NOTRE CASQUE COLONIAL
En Afrique du Nord, les Européens des campagnes, colons ou non, possédaient tous un casque en liège dit casque colonial. Combien de fois nos mères ont eu à nous dire, dès le mois de juin : « Ne sors pas sans ton casque ! » ou bien : « Passe à l’ombre ! » On en fabrique sans doute encore puisque j’en ai vu un, il y a quelques années, chez un chapelier. Notre casque n’avait pas tout à fait la même forme que le casque colonial de l’Afrique tropicale dont le bord tombe sur la nuque et sur les yeux. Le nôtre ressemblait plus à un chapeau à larges bords.
Nos casques étaient blancs, ou kakis, parfois gris. Les casques blancs étaient plus salissants, mais leur blancheur pouvait être constamment rénovée avec l’unique produit de l’époque, le blanc d’Espagne. Le corps et les bords du casque, d’environ trois millimètres d’épaisseur, étaient sans doute moulés d’une seule pièce, en particules de liège agglomérées. Le tout était habillé de tissu très fin dont on distinguait les différentes parties soigneusement cousues avant collage sous presse. Tout autour du bord inférieur et intérieur du casque, de petits disques de liège assez épais soutenaient une ceinture fine de cuir qui enserrait la tête et la gardait à distance de la paroi. Au sommet de la calotte s’ouvrait un trou circulaire de quelques centimètres, fermé à l’extérieur par un petit champignon métallique recouvert de toile dont le pied était une vis sur laquelle s’engageait à l’intérieur une large rondelle de serrage. La vis permettait de plaquer le champignon contre le casque ou de l’éloigner légèrement. Une mentonnière de cuir, réglable, attendait, serrée sur la visière du casque, qu’un simple geste la ramène sous le menton en cas de bourrasque.
Cette coiffure était un véritable chef-d’œuvre de technique, un appareil scientifique. Elle combinait plusieurs fonctions qui concouraient à rafraîchir l’ombre faite sur notre tête. Non seulement le liège est un excellent isolant mais encore l’espace réservé par les rondelles de cuir ajoutait à l’isolation et permettait la circulation de l’air dont on pouvait régler le débit par une rotation du champignon ! Mais, comme on n’avait pas encore formé notre sens scientifique, je crois que nous le serrions toujours à fond de peur de le perdre car ce n’est pas beau un casque sans son champignon.

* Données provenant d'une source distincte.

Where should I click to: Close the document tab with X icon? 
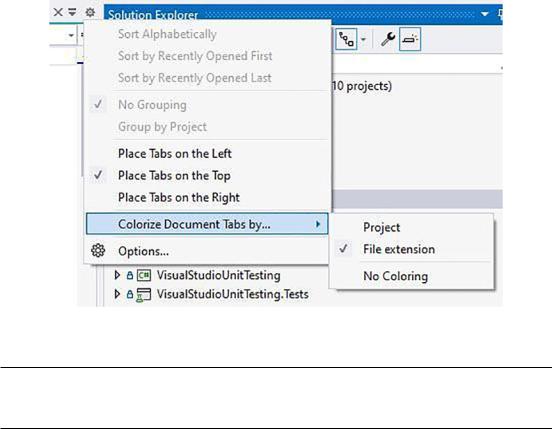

Pour les enfants, ce casque avait d’autres utilisations que celle de protéger leur petite tête de l’ardeur du soleil. La mentonnière servant d’anse, il faisait office de panier à dessert, transportant nos figues, ou notre raisin à la sortie de table, pressés que nous étions de rejoindre nos camarades. Il pouvait aussi servir de piège à la rencontre d’un jeune oiseau voletant au ras du sol. Il suffisait de se jeter sur lui et de le coiffer brusquement. On écrasait bien un peu le casque… De même avec ces énormes araignées, larges comme la paume de la main, tarentules qu’on avait réussi à faire sortir de leur puits tapissé de toile. On s’en servait aussi comme filet à papillon, ou plus simplement comme projectile dans des exercices de lancer du disque. Et puis, quand il ne restait rien à faire, on pouvait toujours en frapper le crâne nu d’un camarade, côté champignon, bien sûr. Mais il fallait être rapide et s’esquiver car le choc du champignon ne plaisait pas du tout au copain ! J’oubliais les noyaux de nèfles, sous le préau de l’école. C’est dans le casque que chacun versait sa mise avant de le retourner d’un coup et de retirer les noyaux un à un sans en remuer aucun au risque de tout perdre. Les colons, enfin, à la pause de midi, s’en servait comme oreiller pour la sieste ; ou comme éventail, aux heures de grande transpiration.
A la fin de sa vie, après un long été de service, il n’était plus qu’une épave aux ailes effrangées, et dont on sentait à travers la fine toile, les fragments dissociés de la coque de liège.